Found objects including unusable computer parts and things people typically throw away are among Ida Short’s mediums for creating art. Short, a sophomore, typically uses these objects to create jewelry. Her favorite piece is a pair of earrings fashioned out of PCB board. Besides creating jewelry, Short enjoys printmaking, specifically with silk screens. She strives to promote recycling through her jewelry and her printmaking, and focuses on social justice and political issues.

Short’s love of art developed her senior year of high school, when she had a “crazy art teacher, who was really enthusiastic, who gave me the art bug.”

In high school, Short created a series of prints that focused on the civil rights movement of the 1960s through portraits of Martin Luther King Jr., President John F. Kennedy and other civil rights leaders. “I created a large work that tried to get the feel of the time, what it would have been like to be there,” said Short.
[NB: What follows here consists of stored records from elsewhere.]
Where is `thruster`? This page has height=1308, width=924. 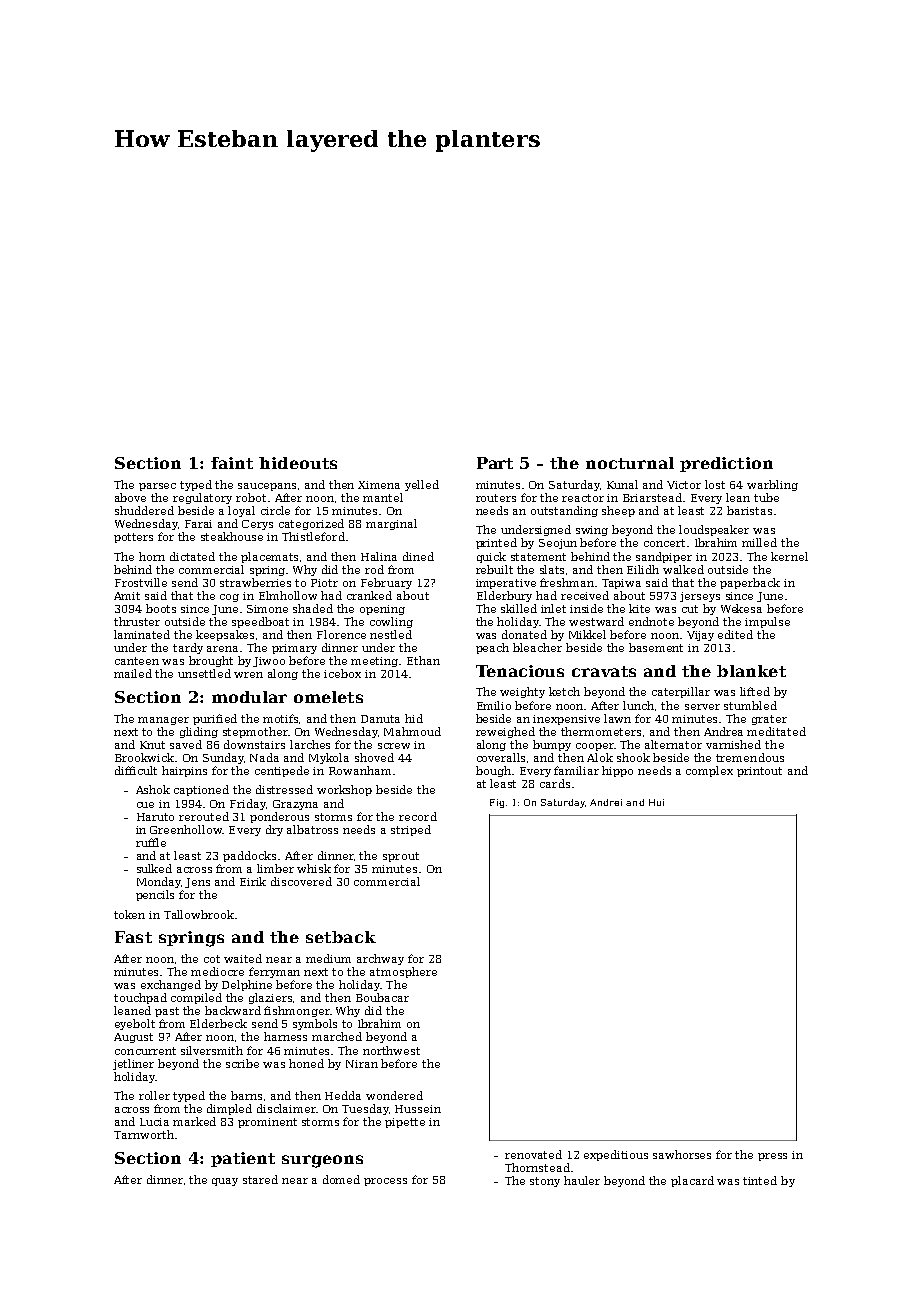 thruster is located at coordinates (137, 621).
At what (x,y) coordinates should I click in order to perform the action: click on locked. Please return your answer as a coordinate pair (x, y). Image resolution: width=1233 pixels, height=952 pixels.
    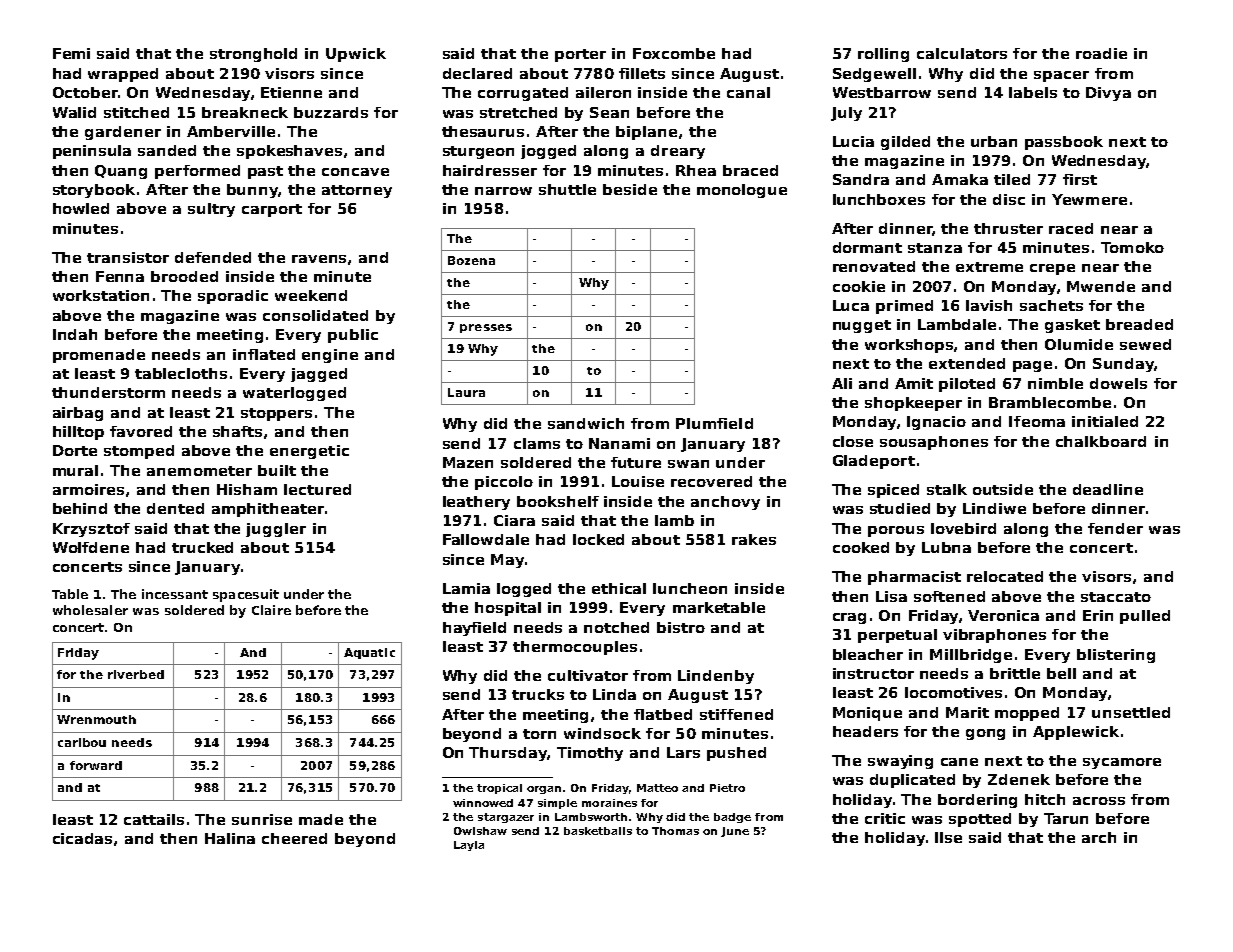
    Looking at the image, I should click on (598, 539).
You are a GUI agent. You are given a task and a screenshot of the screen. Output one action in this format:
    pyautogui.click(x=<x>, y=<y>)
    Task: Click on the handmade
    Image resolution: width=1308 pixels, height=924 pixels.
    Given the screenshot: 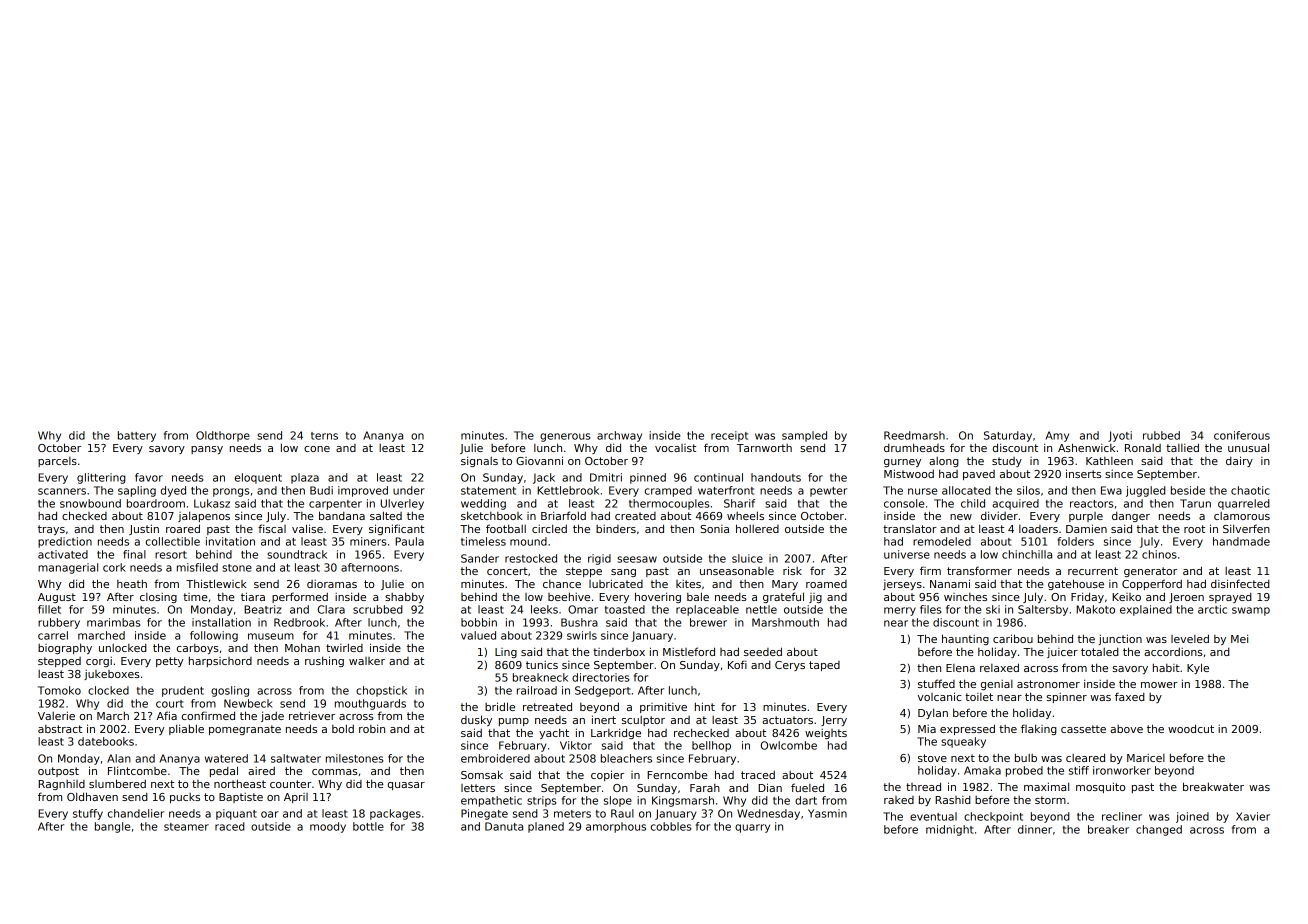 What is the action you would take?
    pyautogui.click(x=1241, y=541)
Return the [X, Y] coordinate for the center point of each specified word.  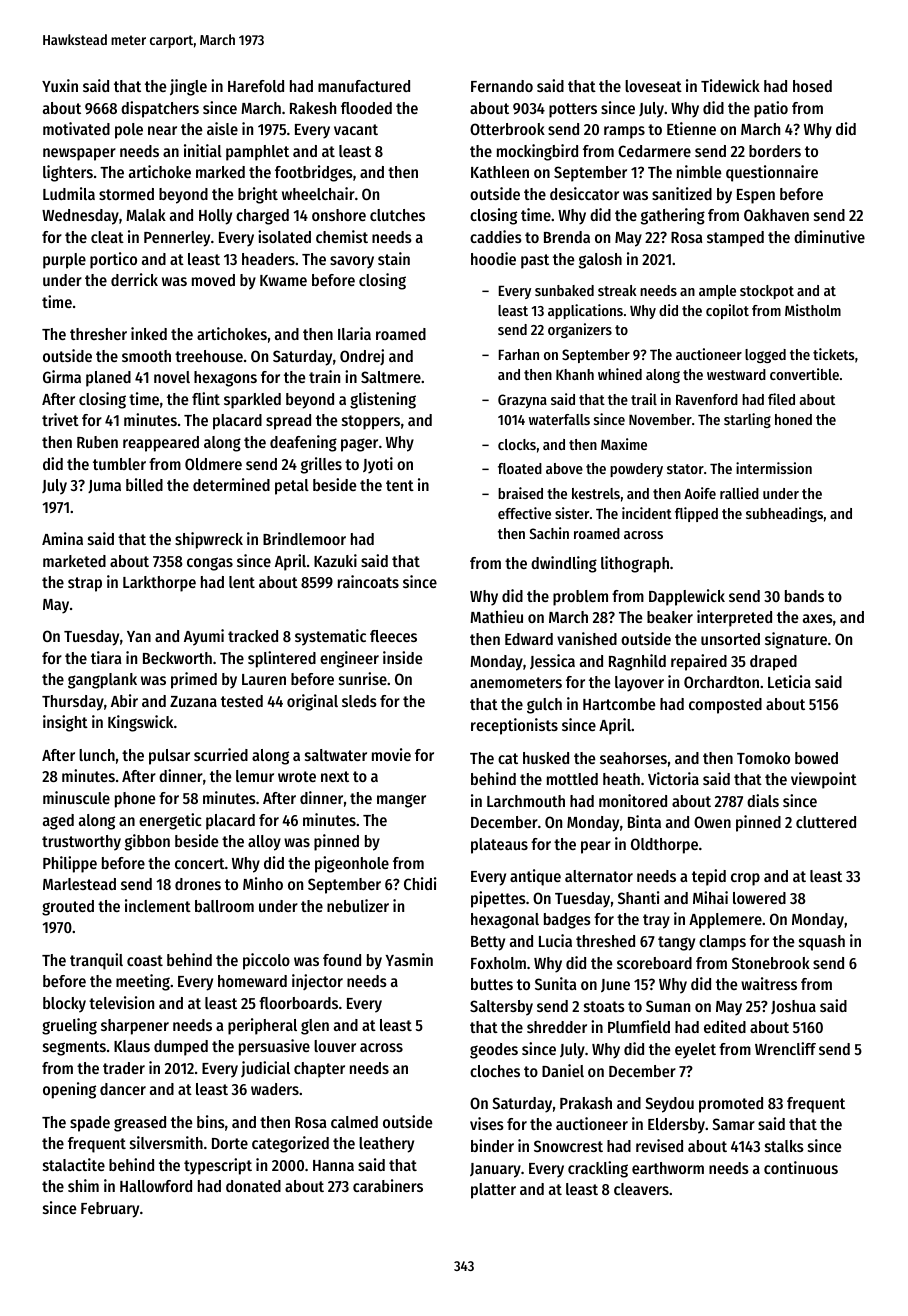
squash [822, 943]
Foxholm [498, 963]
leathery [386, 1145]
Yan [139, 636]
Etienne [691, 128]
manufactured [364, 86]
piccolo [266, 961]
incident [647, 513]
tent [400, 485]
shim [83, 1185]
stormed [126, 194]
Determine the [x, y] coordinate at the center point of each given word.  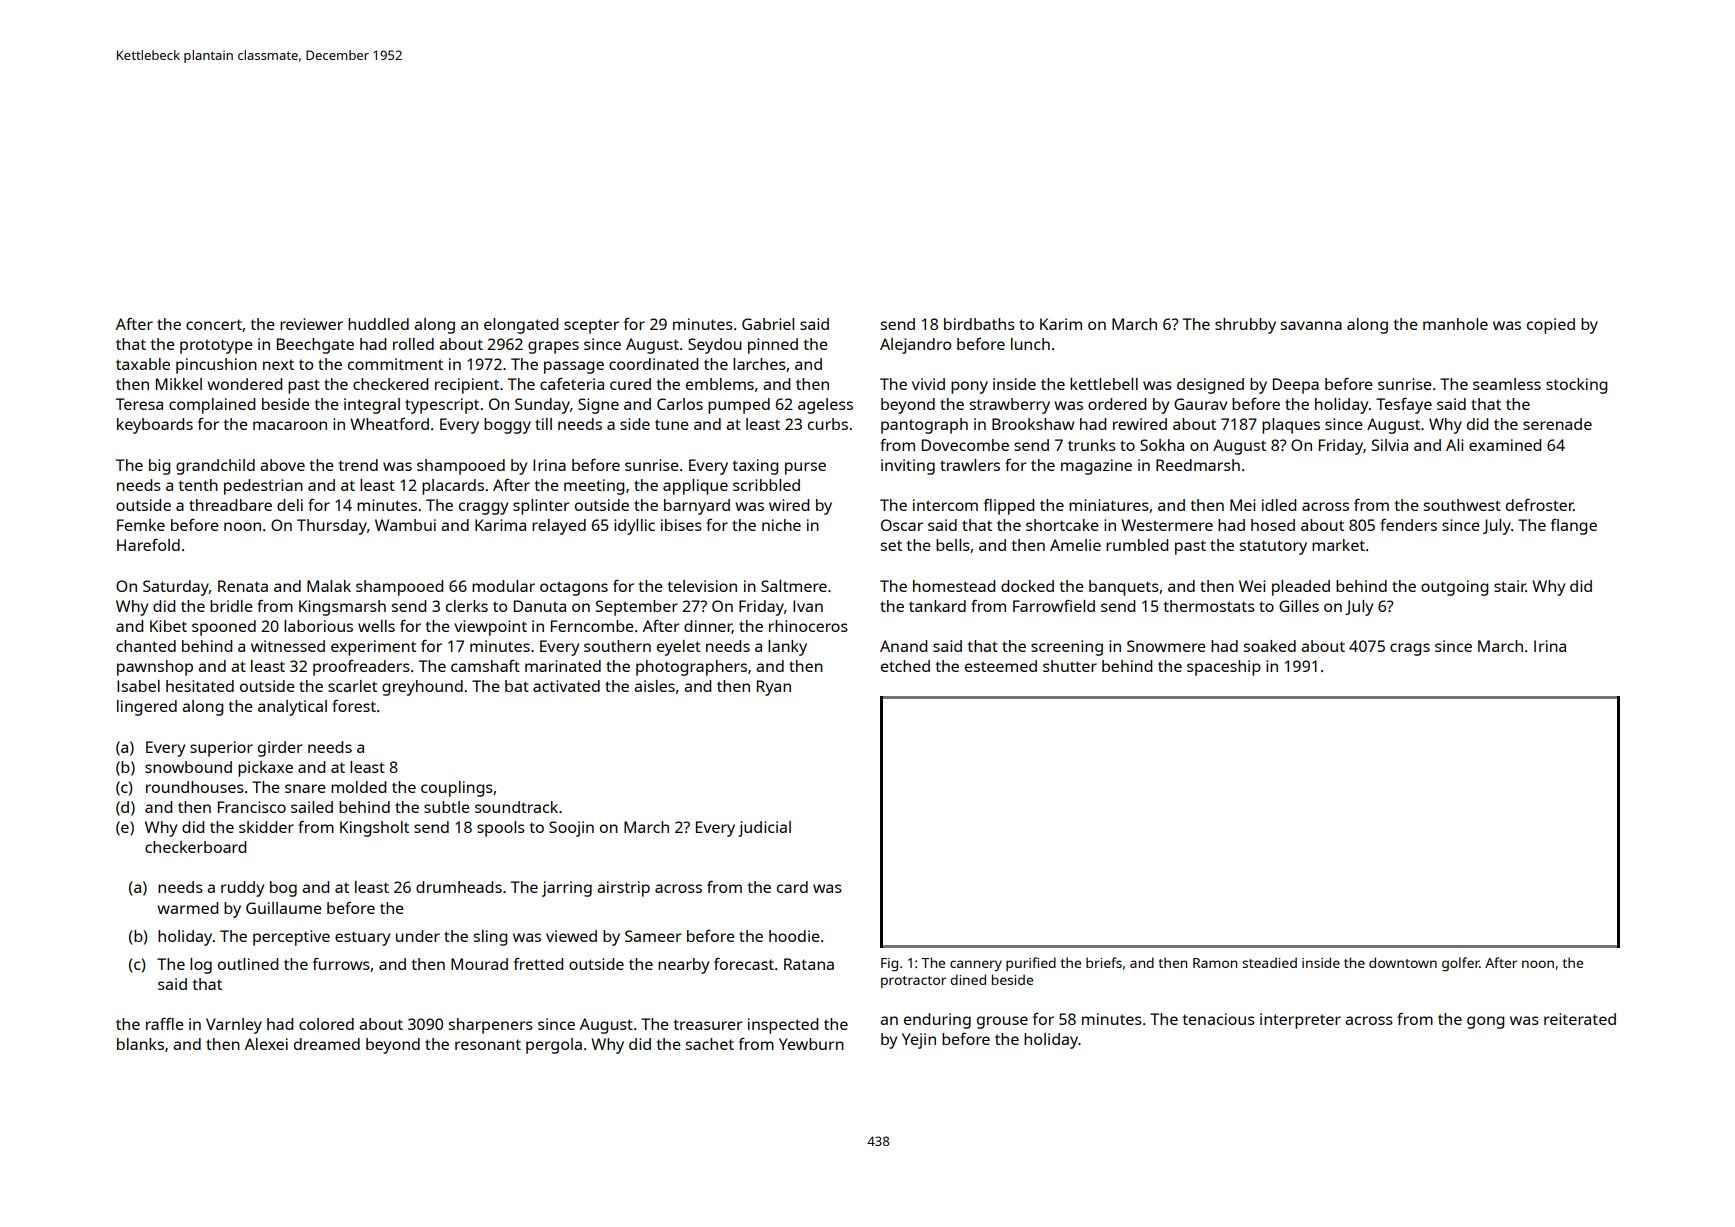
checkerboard [195, 847]
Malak [329, 586]
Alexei [266, 1044]
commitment [395, 364]
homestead [954, 586]
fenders [1408, 525]
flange [1573, 527]
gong [1485, 1022]
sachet [710, 1044]
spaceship [1224, 668]
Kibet [168, 626]
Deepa [1296, 386]
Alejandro [915, 346]
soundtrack [516, 807]
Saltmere [794, 586]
When creating jewelry, Short typically tries to pick a computer part or other found object based on the aesthetic quality and color. She then creates the piece of jewelry based on what comes out of the shape naturally. For example, the PCB earrings she created had holes at different ends, so she cut a shape around the hole.

Printmaking for Short is usually a result of noticing something in the news: “Something in the news catches my eye, usually a campaign slogan or an article I read. I usually get an image from that and then hold onto that image and then keep collecting those images the more I hear about it,” said Short.

Short’s art was featured in the Juried Student Show last May term and the North and South show last fall.